● EXERCISE DESCRIPTION: The whole listing is to be repeated exactly. Add nothing.
━━━━━━━━━━━━━━━━━━━━━━━━━━━━━━
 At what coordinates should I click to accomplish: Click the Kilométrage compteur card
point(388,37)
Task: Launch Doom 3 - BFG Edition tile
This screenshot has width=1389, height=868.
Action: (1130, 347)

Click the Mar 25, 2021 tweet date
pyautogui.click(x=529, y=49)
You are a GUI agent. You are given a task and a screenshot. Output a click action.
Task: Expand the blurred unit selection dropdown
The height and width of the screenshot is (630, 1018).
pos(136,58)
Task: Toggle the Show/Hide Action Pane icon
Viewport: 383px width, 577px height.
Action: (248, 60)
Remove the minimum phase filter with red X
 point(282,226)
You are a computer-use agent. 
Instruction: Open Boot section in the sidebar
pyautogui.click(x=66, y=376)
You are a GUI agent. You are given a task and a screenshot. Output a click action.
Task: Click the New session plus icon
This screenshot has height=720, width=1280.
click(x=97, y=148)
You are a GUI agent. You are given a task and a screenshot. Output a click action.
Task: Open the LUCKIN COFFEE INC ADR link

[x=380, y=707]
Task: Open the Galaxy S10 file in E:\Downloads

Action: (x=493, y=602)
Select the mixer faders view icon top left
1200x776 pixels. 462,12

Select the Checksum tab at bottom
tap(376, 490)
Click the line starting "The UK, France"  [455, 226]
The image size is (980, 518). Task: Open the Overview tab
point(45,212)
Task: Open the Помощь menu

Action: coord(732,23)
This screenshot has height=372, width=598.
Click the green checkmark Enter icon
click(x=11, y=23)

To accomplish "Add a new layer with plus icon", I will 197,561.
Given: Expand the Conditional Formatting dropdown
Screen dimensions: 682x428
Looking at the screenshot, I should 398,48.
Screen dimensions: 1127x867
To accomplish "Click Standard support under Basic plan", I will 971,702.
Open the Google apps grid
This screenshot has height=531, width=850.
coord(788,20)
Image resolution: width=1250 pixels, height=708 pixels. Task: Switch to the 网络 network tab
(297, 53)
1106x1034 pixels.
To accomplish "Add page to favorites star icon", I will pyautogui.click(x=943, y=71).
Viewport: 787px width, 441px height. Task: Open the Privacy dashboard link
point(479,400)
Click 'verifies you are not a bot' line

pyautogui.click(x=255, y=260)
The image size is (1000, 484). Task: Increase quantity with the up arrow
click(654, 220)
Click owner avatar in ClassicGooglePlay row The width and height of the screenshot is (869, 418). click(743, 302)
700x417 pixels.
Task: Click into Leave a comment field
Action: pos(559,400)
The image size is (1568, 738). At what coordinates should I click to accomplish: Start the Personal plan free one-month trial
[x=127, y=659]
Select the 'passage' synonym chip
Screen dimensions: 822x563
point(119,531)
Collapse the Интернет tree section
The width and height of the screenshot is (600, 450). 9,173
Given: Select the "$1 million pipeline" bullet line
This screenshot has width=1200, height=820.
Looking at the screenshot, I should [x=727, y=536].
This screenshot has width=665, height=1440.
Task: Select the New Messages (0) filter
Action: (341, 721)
━━━━━━━━━━━━━━━━━━━━━━━━━━━━━━
● RESPONSE FOR THIS EXERCISE:
 At what coordinates should I click to accomplish: Click the Kilométrage compteur card
point(388,37)
Task: Launch Doom 3 - BFG Edition tile
This screenshot has width=1389, height=868.
Action: (1130, 347)

Click the Mar 25, 2021 tweet date
pyautogui.click(x=529, y=49)
You are a GUI agent. You are given a task and a screenshot. Output a click action.
Task: Expand the blurred unit selection dropdown
The height and width of the screenshot is (630, 1018).
pos(136,58)
Task: Toggle the Show/Hide Action Pane icon
Viewport: 383px width, 577px height.
Action: (248, 60)
Remove the minimum phase filter with red X
 point(282,226)
You are a computer-use agent. 
Instruction: Open Boot section in the sidebar
pyautogui.click(x=66, y=376)
You are a GUI agent. You are given a task and a screenshot. Output a click action.
Task: Click the New session plus icon
This screenshot has height=720, width=1280.
click(x=97, y=148)
You are a GUI agent. You are given a task and a screenshot. Output a click action.
Task: Open the LUCKIN COFFEE INC ADR link

[x=380, y=707]
Task: Open the Galaxy S10 file in E:\Downloads

Action: (x=493, y=602)
Select the mixer faders view icon top left
1200x776 pixels. 462,12

Select the Checksum tab at bottom
tap(376, 490)
Click the line starting "The UK, France"  [455, 226]
The image size is (980, 518). Task: Open the Overview tab
point(45,212)
Task: Open the Помощь menu

Action: coord(732,23)
This screenshot has height=372, width=598.
Click the green checkmark Enter icon
click(x=11, y=23)

To accomplish "Add a new layer with plus icon", I will 197,561.
Given: Expand the Conditional Formatting dropdown
Screen dimensions: 682x428
Looking at the screenshot, I should 398,48.
Screen dimensions: 1127x867
To accomplish "Click Standard support under Basic plan", I will 971,702.
Open the Google apps grid
This screenshot has height=531, width=850.
coord(788,20)
Image resolution: width=1250 pixels, height=708 pixels. Task: Switch to the 网络 network tab
(297, 53)
1106x1034 pixels.
To accomplish "Add page to favorites star icon", I will pyautogui.click(x=943, y=71).
Viewport: 787px width, 441px height. Task: Open the Privacy dashboard link
point(479,400)
Click 'verifies you are not a bot' line

pyautogui.click(x=255, y=260)
The image size is (1000, 484). Task: Increase quantity with the up arrow
click(654, 220)
Click owner avatar in ClassicGooglePlay row The width and height of the screenshot is (869, 418). click(743, 302)
700x417 pixels.
Task: Click into Leave a comment field
Action: pos(559,400)
The image size is (1568, 738). At what coordinates should I click to accomplish: Start the Personal plan free one-month trial
[x=127, y=659]
Select the 'passage' synonym chip
Screen dimensions: 822x563
point(119,531)
Collapse the Интернет tree section
The width and height of the screenshot is (600, 450). 9,173
Given: Select the "$1 million pipeline" bullet line
This screenshot has width=1200, height=820.
Looking at the screenshot, I should [x=727, y=536].
This screenshot has width=665, height=1440.
Task: Select the New Messages (0) filter
Action: (341, 721)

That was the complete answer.